In public presentations and interview, Parrish talks about ten “hallmarks” of biological aging — things like telomere shortening and cellular senescence — that, if treated with gene therapy, could lead to a dramatic increase in human “health span.” The goal isn’t necessarily to live longer, but to live healthier longer, free of age-associated diseases.
BioViva isn’t a research institute and Parrish isn’t a scientist. Instead, the company positions itself as a “translational engine,” a private company bringing together international researchers and physicians to speed the delivery of experimental therapies.
“That means getting drugs to people as soon as possible, with gene therapies at the prominent head of what we do,” said Parrish.
To make this happen, Parrish said, BioViva is applying to run human clinical trials outside of the United States, including in Africa and “a country in Europe.” It’s also partnering with other companies to open a gene therapy clinic somewhere in Central America where the regulatory regime allows patients to undergo consensual medical treatments that haven’t yet been fully tested.
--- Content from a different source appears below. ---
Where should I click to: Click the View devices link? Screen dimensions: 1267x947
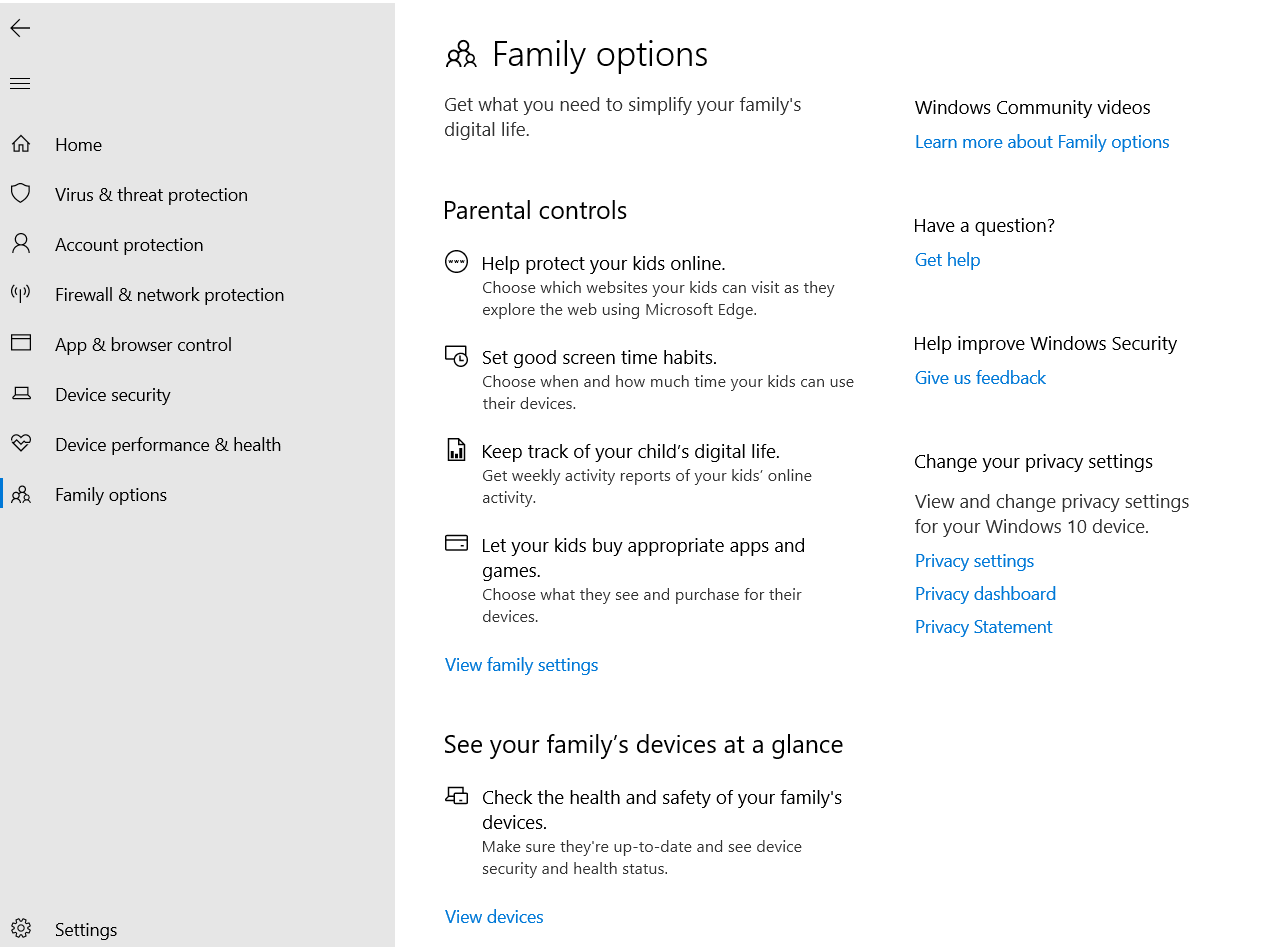coord(494,917)
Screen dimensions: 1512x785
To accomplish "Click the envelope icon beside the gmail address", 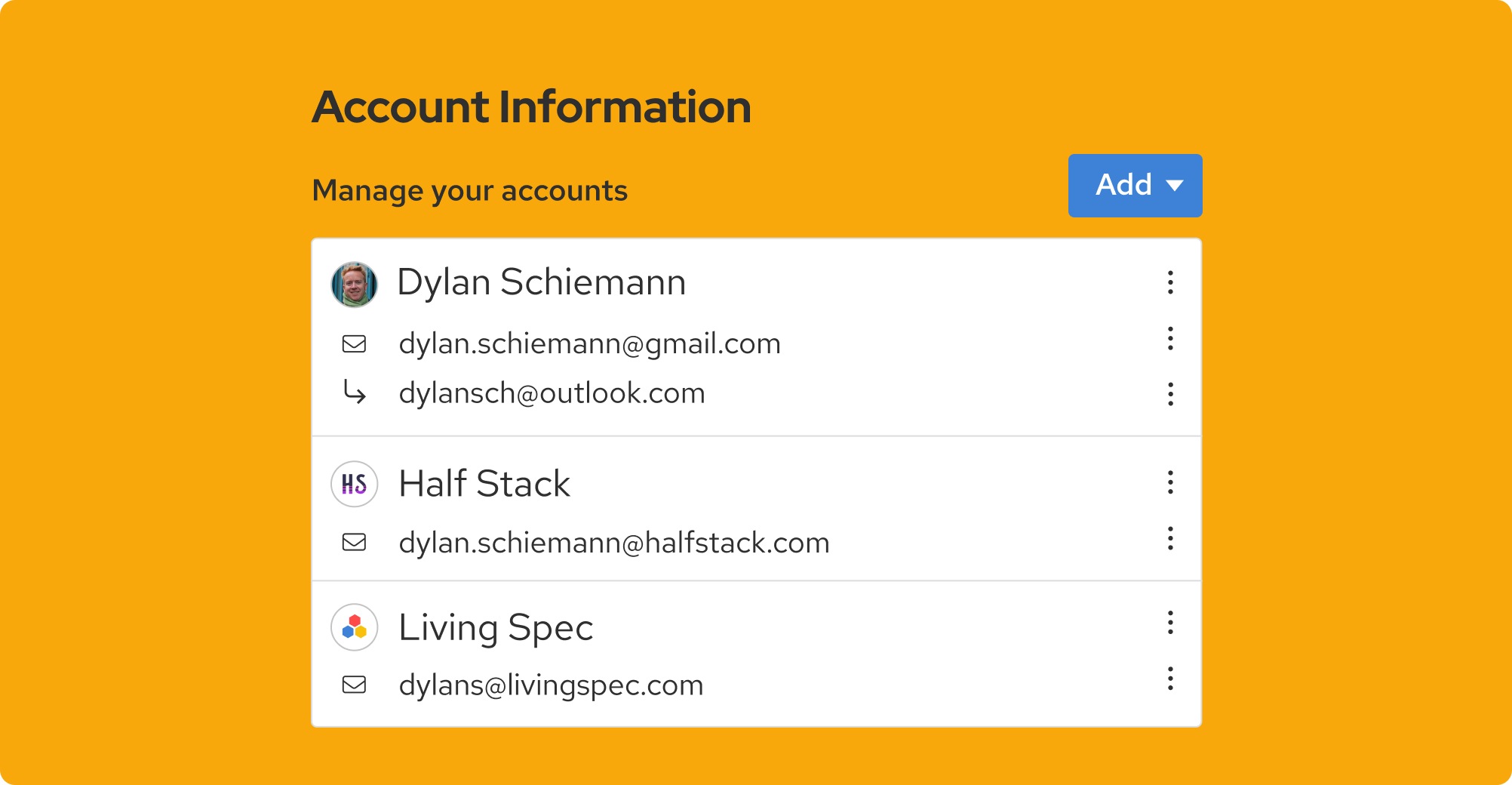I will 355,344.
Jeffrey Kahn, director of the Johns Hopkins Berman Institute of Bioethics, said in an email to Seeker that there are reasons why there are so few FDA-approved gene therapies.
“Historically, they are very risky and have not shown efficacy,” wrote Kahn. “I don’t see how bypassing the oversight and approval process will do anything but expose more people to very significant risks without adequate protections or recourse.”
The death of Jesse Gelsinger from an experimental gene therapy in 1999 still casts a shadow over the field, likely fueling the FDA’s highly cautious position.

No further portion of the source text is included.